Stored items:
== Segment start ==

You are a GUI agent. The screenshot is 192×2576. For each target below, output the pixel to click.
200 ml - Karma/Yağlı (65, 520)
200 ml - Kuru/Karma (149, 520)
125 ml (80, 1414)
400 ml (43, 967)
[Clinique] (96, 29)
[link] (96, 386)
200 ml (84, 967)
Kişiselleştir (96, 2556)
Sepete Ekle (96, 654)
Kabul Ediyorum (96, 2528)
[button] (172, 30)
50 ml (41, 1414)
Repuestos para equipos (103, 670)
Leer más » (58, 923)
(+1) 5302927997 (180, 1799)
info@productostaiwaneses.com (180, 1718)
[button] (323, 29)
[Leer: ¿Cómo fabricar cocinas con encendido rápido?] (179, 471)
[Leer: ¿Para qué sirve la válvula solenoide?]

== Segment end ==

> **Problem to work on**
Your answer must be the lines above, unchanged, from the first one through the line that holds "(+1) 5302927997 (180, 1799)", inclusive, and no others.

> **Solution to this task**
You are a GUI agent. The screenshot is 192×2576. For each target below, output the pixel to click.
200 ml - Karma/Yağlı (65, 520)
200 ml - Kuru/Karma (149, 520)
125 ml (80, 1414)
400 ml (43, 967)
[Clinique] (96, 29)
[link] (96, 386)
200 ml (84, 967)
Kişiselleştir (96, 2556)
Sepete Ekle (96, 654)
Kabul Ediyorum (96, 2528)
[button] (172, 30)
50 ml (41, 1414)
Repuestos para equipos (103, 670)
Leer más » (58, 923)
(+1) 5302927997 (180, 1799)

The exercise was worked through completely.